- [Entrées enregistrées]
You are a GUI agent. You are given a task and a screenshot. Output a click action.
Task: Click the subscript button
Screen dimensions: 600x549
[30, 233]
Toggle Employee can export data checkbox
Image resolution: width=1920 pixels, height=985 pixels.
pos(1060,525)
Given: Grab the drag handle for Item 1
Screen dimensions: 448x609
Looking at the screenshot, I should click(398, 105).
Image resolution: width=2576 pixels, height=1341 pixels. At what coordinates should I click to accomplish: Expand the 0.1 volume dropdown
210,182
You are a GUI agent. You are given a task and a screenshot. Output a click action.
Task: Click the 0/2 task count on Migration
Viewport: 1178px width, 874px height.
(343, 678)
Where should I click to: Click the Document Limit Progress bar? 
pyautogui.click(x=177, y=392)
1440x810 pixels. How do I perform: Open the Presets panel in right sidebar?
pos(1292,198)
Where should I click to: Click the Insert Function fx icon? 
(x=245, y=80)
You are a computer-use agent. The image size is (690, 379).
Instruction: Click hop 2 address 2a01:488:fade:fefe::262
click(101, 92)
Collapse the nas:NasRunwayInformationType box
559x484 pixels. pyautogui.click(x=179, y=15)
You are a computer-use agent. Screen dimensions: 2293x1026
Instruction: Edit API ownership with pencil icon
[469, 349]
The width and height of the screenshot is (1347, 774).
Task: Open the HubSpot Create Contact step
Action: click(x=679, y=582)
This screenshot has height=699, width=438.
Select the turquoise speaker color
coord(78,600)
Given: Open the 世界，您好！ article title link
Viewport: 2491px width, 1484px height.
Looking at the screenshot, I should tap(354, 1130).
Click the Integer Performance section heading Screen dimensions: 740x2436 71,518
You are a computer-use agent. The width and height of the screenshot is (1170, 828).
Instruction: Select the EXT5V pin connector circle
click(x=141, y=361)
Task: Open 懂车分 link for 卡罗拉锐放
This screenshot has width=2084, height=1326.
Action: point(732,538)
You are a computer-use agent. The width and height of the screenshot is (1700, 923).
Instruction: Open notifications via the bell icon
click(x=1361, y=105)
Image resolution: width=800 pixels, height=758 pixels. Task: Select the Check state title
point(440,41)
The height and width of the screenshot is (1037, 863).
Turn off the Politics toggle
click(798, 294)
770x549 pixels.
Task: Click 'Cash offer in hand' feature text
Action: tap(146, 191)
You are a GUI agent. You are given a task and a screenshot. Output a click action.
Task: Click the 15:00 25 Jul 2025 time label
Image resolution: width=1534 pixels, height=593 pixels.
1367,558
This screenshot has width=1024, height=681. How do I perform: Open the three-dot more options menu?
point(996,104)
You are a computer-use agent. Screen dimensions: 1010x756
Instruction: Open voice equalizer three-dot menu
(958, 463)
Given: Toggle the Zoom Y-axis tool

- [Ce qui est demandé] Recopiez mot pour mot l'ensemble des lignes ci-dessus.

- [Réponse complète]
You are a GUI agent. You are given a task and a screenshot. Output a click action.
Task: Click the subscript button
Screen dimensions: 600x549
[30, 233]
Toggle Employee can export data checkbox
Image resolution: width=1920 pixels, height=985 pixels.
pos(1060,525)
Given: Grab the drag handle for Item 1
Screen dimensions: 448x609
Looking at the screenshot, I should click(398, 105).
Image resolution: width=2576 pixels, height=1341 pixels. At what coordinates should I click to accomplish: Expand the 0.1 volume dropdown
210,182
You are a GUI agent. You are given a task and a screenshot. Output a click action.
Task: Click the 0/2 task count on Migration
Viewport: 1178px width, 874px height.
(343, 678)
Where should I click to: Click the Document Limit Progress bar? 
pyautogui.click(x=177, y=392)
1440x810 pixels. How do I perform: Open the Presets panel in right sidebar?
pos(1292,198)
Where should I click to: Click the Insert Function fx icon? 
(x=245, y=80)
You are a computer-use agent. The image size is (690, 379).
Instruction: Click hop 2 address 2a01:488:fade:fefe::262
click(101, 92)
Collapse the nas:NasRunwayInformationType box
559x484 pixels. pyautogui.click(x=179, y=15)
You are a computer-use agent. Screen dimensions: 2293x1026
Instruction: Edit API ownership with pencil icon
[469, 349]
The width and height of the screenshot is (1347, 774).
Task: Open the HubSpot Create Contact step
Action: click(x=679, y=582)
This screenshot has height=699, width=438.
Select the turquoise speaker color
coord(78,600)
Given: Open the 世界，您好！ article title link
Viewport: 2491px width, 1484px height.
Looking at the screenshot, I should tap(354, 1130).
Click the Integer Performance section heading Screen dimensions: 740x2436 71,518
You are a computer-use agent. The width and height of the screenshot is (1170, 828).
Instruction: Select the EXT5V pin connector circle
click(x=141, y=361)
Task: Open 懂车分 link for 卡罗拉锐放
This screenshot has width=2084, height=1326.
Action: point(732,538)
You are a computer-use agent. The width and height of the screenshot is (1700, 923).
Instruction: Open notifications via the bell icon
click(x=1361, y=105)
Image resolution: width=800 pixels, height=758 pixels. Task: Select the Check state title
point(440,41)
The height and width of the screenshot is (1037, 863).
Turn off the Politics toggle
click(798, 294)
770x549 pixels.
Task: Click 'Cash offer in hand' feature text
Action: tap(146, 191)
You are a GUI agent. You are given a task and a screenshot. Output a click action.
Task: Click the 15:00 25 Jul 2025 time label
Image resolution: width=1534 pixels, height=593 pixels.
1367,558
This screenshot has width=1024, height=681. How do I perform: Open the three-dot more options menu?
point(996,104)
You are a computer-use agent. Screen dimensions: 1010x756
Instruction: Open voice equalizer three-dot menu
(958, 463)
Given: Toggle the Zoom Y-axis tool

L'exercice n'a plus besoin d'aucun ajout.